* AVAILABLE RECORDS

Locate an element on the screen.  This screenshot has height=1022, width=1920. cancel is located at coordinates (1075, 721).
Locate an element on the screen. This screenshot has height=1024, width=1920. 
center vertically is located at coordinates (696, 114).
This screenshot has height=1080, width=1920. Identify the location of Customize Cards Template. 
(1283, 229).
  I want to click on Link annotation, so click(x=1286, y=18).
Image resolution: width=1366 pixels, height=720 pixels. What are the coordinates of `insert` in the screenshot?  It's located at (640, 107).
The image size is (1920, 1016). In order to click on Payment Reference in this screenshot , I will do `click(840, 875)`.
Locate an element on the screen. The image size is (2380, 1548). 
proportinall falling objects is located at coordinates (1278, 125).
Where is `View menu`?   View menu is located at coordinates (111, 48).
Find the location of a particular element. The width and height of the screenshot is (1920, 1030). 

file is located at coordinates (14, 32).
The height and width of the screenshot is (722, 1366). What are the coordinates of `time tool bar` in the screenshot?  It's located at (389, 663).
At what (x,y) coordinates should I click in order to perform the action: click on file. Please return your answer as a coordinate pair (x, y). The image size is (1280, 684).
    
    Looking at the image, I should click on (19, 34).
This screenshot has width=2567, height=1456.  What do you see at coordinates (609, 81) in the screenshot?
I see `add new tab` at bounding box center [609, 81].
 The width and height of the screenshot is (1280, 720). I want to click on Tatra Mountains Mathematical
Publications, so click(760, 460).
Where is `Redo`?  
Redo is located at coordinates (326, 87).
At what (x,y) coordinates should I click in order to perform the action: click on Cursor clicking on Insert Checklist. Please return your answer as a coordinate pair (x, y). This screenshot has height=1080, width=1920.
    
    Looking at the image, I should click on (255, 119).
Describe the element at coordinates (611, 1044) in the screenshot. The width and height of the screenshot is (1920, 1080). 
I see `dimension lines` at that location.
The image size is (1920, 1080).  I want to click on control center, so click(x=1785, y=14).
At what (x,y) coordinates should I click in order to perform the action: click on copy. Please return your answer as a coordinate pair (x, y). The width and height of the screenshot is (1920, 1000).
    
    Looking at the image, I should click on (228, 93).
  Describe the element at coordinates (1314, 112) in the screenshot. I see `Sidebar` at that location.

* STATED GOAL
Repeat the records word for word, starting at the line that contains "The image size is (1920, 1080)." and continuing through the end of the records.

* ANSWER TO THE PROBLEM
The image size is (1920, 1080).  I want to click on control center, so click(x=1785, y=14).
At what (x,y) coordinates should I click in order to perform the action: click on copy. Please return your answer as a coordinate pair (x, y). The width and height of the screenshot is (1920, 1000).
    
    Looking at the image, I should click on (228, 93).
  Describe the element at coordinates (1314, 112) in the screenshot. I see `Sidebar` at that location.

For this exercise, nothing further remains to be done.